Equilibrio fra le istanze psichiche e personalità equilibrata

Le istanze psichiche sono le componenti costitutive della personalità. Esse devono essere in equilibrio affinché il funzionamento della mente sia ottimale e non si cada nella patologia.
Quando parliamo di istanze psichiche ci riferiamo in modo sottinteso a un certo modello di mente, e cioè quello dinamico-conflittuale risalente a Freud. Secondo quest’ultimo, la psiche può essere vista, in breve, come un equilibrio tra varie istanze o funzioni (che possiamo vedere come tendenze o forze diverse, presenti nella mente). Queste istanze sono: L’Es che incarna i nostri aspetti più impulsivi, cioè la nostra dimensione più animale e spontanea; il Supero-Io incarna invece quell’istanza che ci chiede internamente di adeguarci alle regole familiari, alle norme e richieste sociali e alle aspettative che abbiamo su noi stessi (ideale dell’Io). L’Io, infine, è l’istanza responsabile del nostro comportamento, in cui si prendono le decisioni, in cui risiedono i pensieri, rappresentazioni e sentimenti. Esso media le richieste dell’Es, del Super Io e quelle derivanti dall’adattamento al mondo esterno (realtà esterna).

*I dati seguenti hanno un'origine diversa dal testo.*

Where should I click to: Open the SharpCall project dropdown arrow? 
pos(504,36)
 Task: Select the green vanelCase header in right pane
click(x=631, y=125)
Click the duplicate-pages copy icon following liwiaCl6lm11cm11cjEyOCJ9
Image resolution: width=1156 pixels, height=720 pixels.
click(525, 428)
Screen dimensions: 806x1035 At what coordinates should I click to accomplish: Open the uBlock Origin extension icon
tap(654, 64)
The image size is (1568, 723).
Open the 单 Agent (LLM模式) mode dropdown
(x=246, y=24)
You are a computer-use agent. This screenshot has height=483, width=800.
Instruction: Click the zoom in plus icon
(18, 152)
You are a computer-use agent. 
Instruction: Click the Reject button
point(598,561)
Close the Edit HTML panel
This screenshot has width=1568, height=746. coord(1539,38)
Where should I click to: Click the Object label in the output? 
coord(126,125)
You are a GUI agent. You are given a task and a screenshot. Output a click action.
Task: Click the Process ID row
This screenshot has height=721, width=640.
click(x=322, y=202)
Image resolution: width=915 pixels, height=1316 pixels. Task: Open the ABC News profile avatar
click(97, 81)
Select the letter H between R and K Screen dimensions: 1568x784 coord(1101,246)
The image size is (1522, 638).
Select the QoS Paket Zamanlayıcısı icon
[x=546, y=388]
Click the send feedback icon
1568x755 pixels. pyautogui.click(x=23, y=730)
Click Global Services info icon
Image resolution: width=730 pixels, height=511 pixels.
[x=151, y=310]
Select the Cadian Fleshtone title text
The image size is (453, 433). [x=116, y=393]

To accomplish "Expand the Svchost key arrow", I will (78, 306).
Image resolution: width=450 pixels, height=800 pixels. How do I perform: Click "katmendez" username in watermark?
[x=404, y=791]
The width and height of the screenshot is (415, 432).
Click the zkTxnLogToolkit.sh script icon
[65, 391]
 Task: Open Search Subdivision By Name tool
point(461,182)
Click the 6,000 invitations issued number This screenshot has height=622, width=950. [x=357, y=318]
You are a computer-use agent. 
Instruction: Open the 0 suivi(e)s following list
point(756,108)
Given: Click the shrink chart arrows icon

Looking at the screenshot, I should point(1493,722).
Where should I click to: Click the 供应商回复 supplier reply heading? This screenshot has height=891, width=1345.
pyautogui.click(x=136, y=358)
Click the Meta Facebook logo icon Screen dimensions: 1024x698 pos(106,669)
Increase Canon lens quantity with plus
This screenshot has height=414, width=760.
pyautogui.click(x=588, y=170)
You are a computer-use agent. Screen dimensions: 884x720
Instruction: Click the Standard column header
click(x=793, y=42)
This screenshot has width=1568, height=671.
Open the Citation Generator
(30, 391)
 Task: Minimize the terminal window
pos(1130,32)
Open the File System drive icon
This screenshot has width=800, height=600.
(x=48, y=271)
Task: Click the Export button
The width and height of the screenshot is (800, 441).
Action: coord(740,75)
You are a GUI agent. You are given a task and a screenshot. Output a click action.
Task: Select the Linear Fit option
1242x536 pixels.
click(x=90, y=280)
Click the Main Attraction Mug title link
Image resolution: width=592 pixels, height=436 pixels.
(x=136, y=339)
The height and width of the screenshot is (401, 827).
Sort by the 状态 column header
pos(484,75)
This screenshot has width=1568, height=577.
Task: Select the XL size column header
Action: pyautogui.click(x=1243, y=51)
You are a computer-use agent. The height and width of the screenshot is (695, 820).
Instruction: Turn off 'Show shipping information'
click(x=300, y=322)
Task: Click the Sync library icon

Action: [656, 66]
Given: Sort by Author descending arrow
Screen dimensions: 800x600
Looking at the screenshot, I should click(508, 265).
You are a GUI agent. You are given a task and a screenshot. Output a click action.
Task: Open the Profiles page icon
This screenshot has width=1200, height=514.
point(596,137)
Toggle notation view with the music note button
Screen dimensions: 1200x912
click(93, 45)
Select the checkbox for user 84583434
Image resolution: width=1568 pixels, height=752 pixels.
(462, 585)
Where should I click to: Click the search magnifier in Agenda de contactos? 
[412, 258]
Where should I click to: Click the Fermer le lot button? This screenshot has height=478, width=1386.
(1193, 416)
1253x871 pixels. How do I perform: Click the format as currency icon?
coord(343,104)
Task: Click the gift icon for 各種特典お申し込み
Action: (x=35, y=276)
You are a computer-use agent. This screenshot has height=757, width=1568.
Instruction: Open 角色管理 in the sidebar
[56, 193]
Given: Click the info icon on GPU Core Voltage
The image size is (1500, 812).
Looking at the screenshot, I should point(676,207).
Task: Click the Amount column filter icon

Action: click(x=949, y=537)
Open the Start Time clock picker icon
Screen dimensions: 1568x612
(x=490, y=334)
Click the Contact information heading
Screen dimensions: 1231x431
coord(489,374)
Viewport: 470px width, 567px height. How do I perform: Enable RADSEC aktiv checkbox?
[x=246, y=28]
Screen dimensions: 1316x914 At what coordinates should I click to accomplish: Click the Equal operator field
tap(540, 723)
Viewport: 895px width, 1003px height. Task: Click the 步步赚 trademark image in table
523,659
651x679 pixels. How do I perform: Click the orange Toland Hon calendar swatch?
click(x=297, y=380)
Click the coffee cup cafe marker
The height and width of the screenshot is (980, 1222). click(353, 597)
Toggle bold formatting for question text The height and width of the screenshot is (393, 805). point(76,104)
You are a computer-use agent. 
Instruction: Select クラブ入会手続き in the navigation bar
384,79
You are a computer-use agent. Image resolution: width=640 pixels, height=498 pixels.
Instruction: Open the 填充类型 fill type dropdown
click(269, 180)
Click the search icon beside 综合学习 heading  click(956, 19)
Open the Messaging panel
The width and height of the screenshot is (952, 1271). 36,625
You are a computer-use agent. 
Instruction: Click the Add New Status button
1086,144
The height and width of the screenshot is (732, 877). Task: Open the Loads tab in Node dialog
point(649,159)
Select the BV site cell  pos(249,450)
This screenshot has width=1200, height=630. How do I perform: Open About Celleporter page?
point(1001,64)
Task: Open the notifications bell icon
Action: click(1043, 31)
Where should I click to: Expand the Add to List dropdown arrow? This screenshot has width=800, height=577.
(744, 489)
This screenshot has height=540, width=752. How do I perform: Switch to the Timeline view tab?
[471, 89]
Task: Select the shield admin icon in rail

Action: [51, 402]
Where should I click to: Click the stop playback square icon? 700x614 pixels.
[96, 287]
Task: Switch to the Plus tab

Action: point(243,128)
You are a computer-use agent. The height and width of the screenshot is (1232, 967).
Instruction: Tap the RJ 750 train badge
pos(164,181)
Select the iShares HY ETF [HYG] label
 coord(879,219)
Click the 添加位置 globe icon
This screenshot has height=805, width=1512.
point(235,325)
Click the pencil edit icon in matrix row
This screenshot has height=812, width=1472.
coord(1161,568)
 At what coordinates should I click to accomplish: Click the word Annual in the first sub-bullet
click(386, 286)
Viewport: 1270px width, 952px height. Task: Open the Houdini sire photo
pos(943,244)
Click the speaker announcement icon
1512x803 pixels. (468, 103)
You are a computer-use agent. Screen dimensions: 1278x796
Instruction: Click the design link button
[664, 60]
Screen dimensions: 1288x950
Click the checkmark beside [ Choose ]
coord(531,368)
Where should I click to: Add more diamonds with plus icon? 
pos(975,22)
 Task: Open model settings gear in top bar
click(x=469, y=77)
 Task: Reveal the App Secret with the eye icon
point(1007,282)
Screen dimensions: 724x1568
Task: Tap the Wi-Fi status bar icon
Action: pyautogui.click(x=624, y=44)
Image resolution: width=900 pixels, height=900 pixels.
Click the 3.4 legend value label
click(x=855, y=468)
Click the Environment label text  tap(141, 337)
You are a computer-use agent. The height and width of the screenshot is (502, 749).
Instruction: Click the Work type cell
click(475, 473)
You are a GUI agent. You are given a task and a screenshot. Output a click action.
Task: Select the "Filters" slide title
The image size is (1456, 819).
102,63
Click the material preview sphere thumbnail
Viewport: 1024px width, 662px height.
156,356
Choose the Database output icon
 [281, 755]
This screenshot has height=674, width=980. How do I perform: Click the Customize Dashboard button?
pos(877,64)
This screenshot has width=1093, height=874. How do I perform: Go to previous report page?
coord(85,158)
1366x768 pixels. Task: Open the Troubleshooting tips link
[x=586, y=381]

Queste istanze mentali (Es, Super-io, Io,) devono essere, nel modello freudiano, in equilibrio tra loro. Ciò significa che nessuna di esse deve imporre il proprio punto di vista a discapito delle altre. Se questo succede, si verificano funzionamenti patologici della personalità. Per esempio, se l’istanza del Super-Io diviene troppo rigida, tanto da impedire, a causa delle sue regole e proibizioni senza appello, una normale espressione della vita istintuale (sessuale e aggressiva), questo, può determinare funzionamenti incentrati sul controllo come quello ossessivo- compulsivo. Se invece domina l’Es, cioè l’istintualità, allora potrebbero crearsi, ad esempio, le condizioni per un disturbo antisociale.